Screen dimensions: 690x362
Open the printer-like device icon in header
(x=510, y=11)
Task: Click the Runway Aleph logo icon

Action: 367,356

● **What you have to do**: Please put the whole listing into a two-column CSV with the headers instruction and location, giving each instruction its own row beside its answer. Wrap every field in quotes and replace any line breaks with spaces.

● **Result of the task**:
instruction,location
"Screen dimensions: 690x362 Open the printer-like device icon in header","(x=510, y=11)"
"Task: Click the Runway Aleph logo icon","Action: 367,356"